• _YOUR TASK_
Below are entries. Give back exactly the lines from the one containing "has width=924, height=701." through the one containing "Given: Sort by the Name column header", inclusive, without the pictures.

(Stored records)
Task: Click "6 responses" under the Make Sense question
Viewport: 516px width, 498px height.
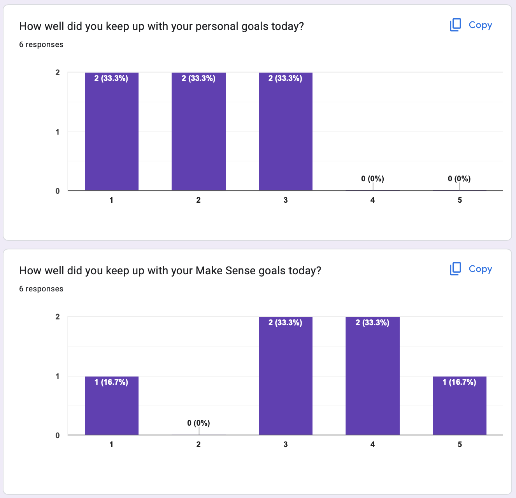Action: point(41,289)
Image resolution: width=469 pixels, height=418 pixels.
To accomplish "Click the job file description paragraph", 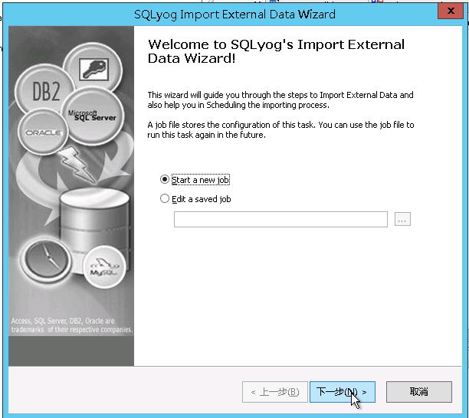I will coord(280,129).
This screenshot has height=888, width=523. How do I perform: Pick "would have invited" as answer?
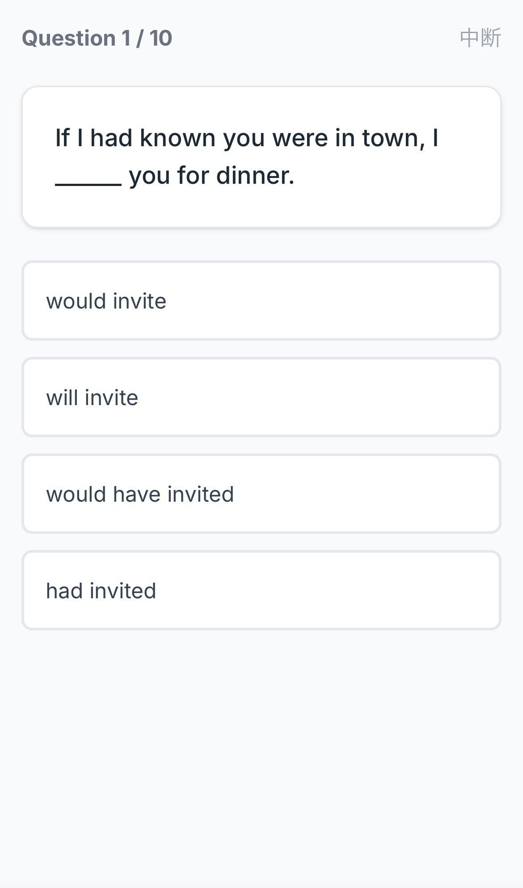tap(261, 494)
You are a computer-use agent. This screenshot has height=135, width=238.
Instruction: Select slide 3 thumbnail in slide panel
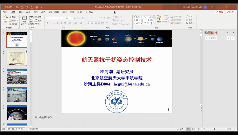pos(17,76)
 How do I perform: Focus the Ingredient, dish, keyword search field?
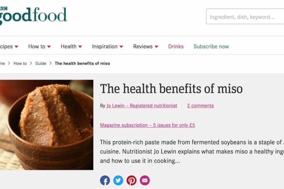click(245, 17)
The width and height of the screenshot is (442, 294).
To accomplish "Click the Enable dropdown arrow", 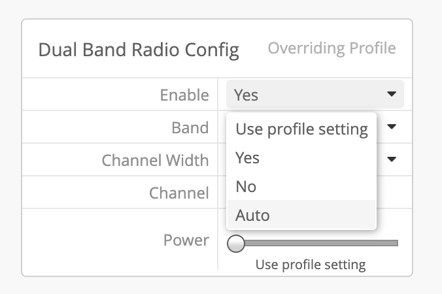I will point(392,95).
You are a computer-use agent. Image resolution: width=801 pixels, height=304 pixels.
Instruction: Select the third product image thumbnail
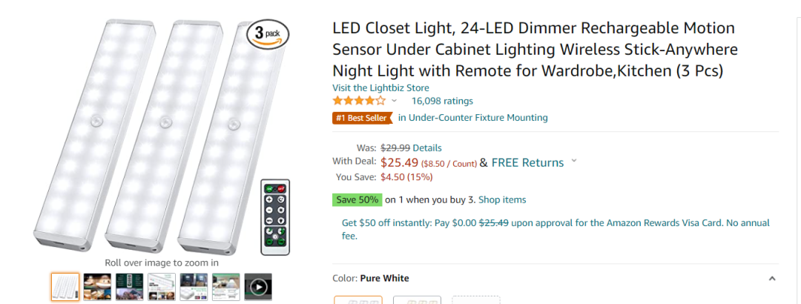129,287
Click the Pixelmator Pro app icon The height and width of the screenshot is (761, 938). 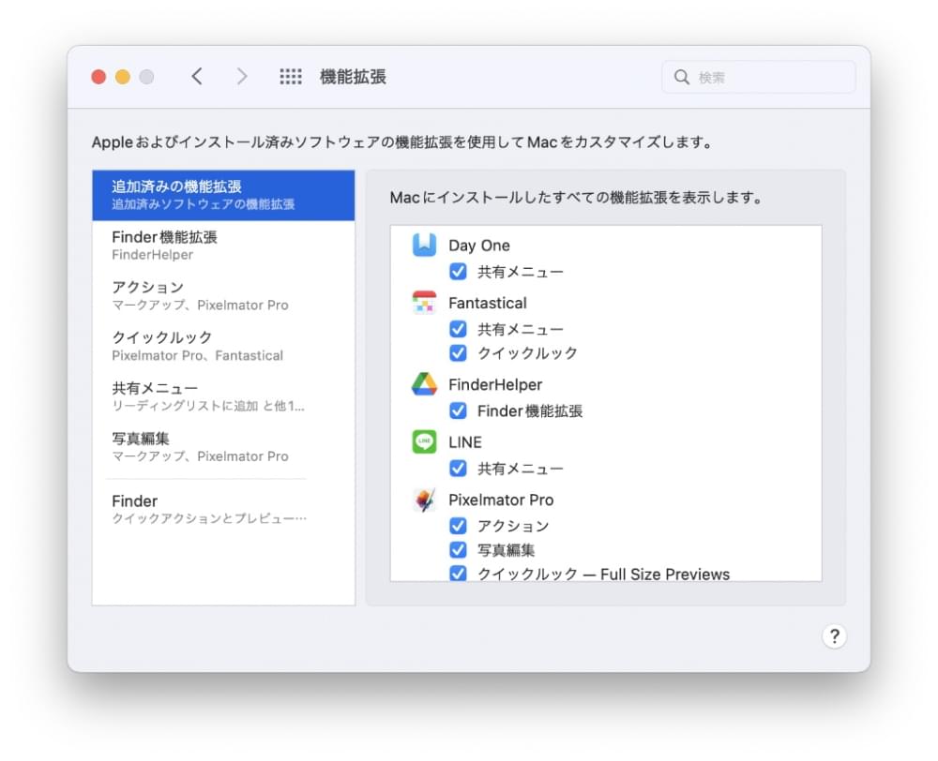(x=424, y=500)
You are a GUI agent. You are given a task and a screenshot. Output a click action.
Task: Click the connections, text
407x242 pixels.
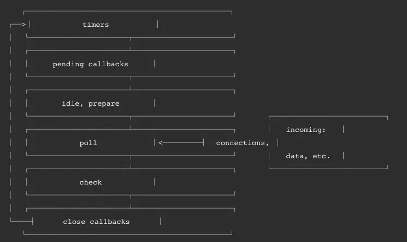point(243,143)
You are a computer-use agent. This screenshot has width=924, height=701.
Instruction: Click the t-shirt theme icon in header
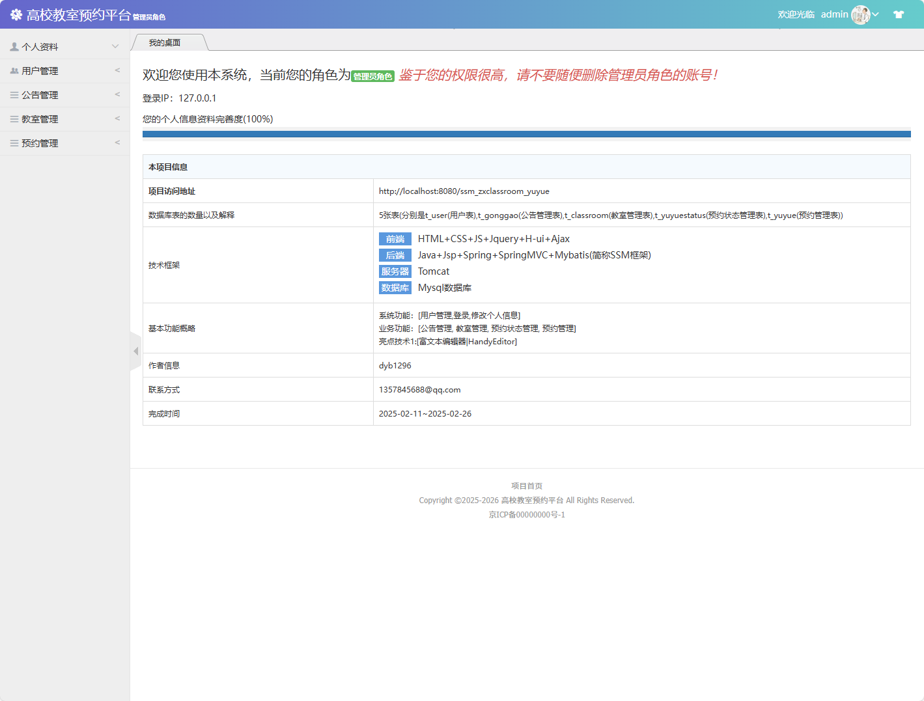tap(898, 14)
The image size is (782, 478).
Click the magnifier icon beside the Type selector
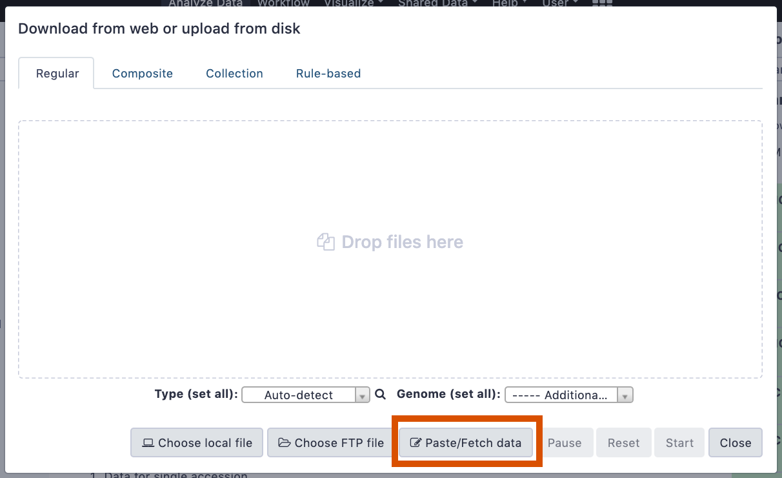click(x=381, y=394)
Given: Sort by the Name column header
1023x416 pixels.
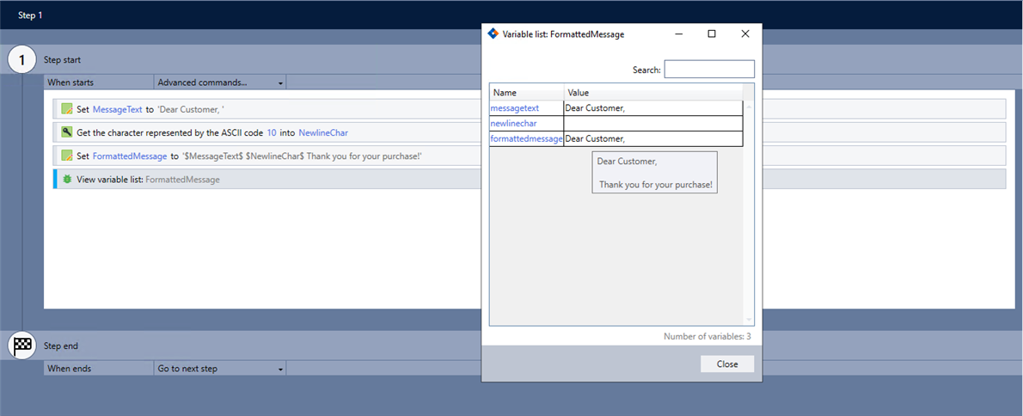Looking at the screenshot, I should [x=526, y=92].
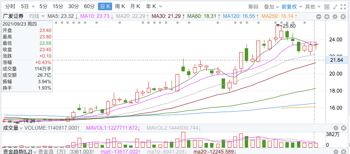The height and width of the screenshot is (154, 350).
Task: Select the drawing pencil tool icon
Action: pyautogui.click(x=335, y=7)
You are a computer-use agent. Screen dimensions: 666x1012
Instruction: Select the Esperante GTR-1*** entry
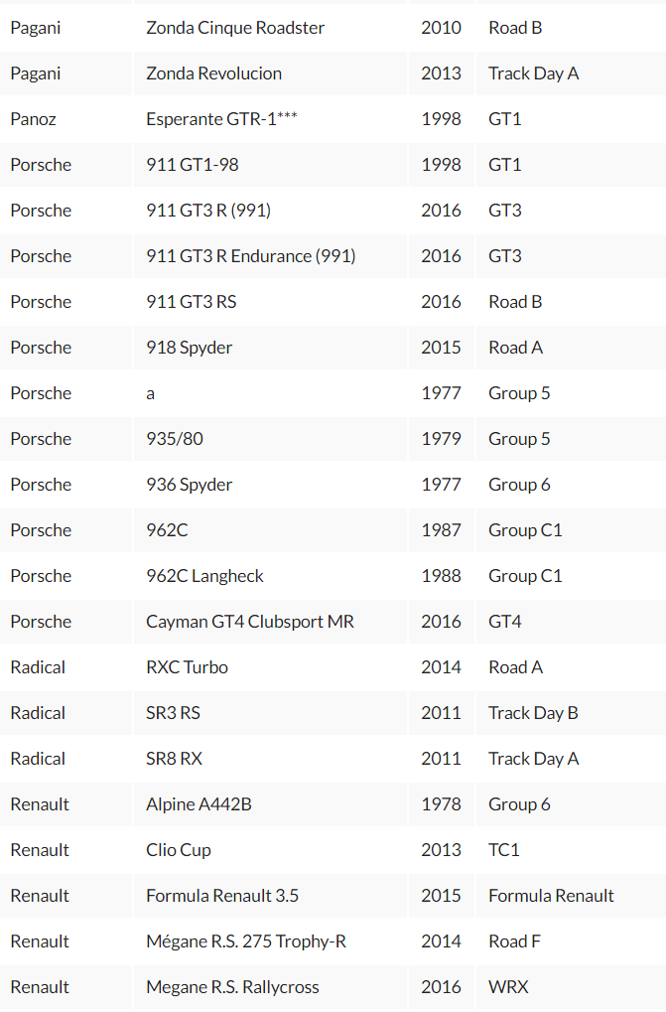pyautogui.click(x=271, y=119)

• _TASK OUTPUT_
You are a computer-use agent. This screenshot has width=924, height=701.
Instruction: Click the t-shirt theme icon in header
tap(898, 14)
The image size is (782, 478).
Click the magnifier icon beside the Type selector
click(x=381, y=394)
Given: Sort by the Name column header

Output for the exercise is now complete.